Rewrite every line of the listing from the line with "598x275 pixels. Task: Open" up to and including the line with "coord(549,21)", and nothing else, keeping each line in full but with every coordinate in the answers multiplied by 0.95 and rounded to a whole number, halves rounded up. Leave the pictures out.

INPUT RECORDS:

....

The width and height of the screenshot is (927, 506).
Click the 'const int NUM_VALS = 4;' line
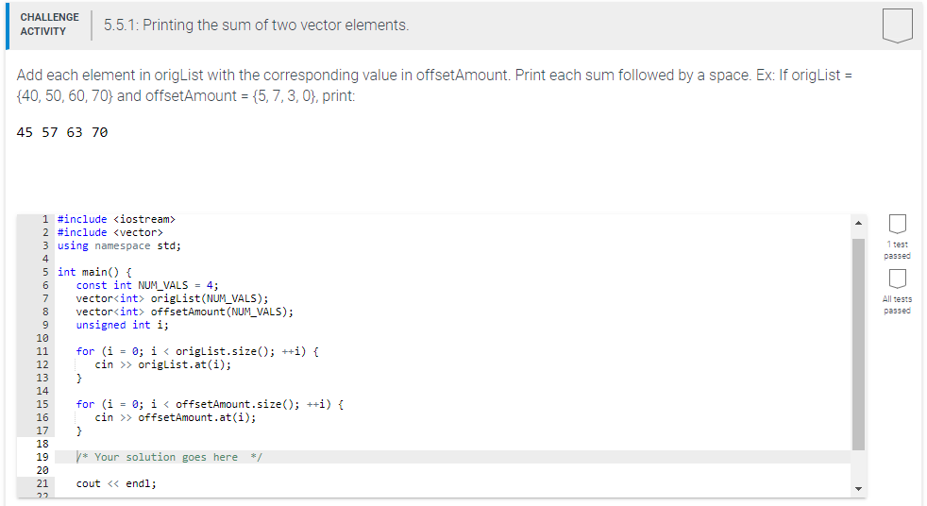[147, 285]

....

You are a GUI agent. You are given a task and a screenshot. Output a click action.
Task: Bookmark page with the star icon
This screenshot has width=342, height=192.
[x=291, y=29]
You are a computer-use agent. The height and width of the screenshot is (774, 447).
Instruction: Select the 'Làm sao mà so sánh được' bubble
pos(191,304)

....

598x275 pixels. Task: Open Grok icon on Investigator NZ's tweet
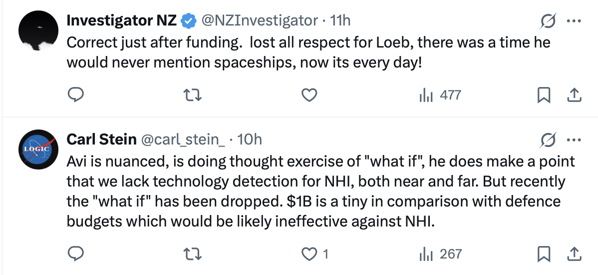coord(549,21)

....

WRITTEN ANSWER:
598x275 pixels. Task: Open Grok icon on Investigator NZ's tweet
coord(522,20)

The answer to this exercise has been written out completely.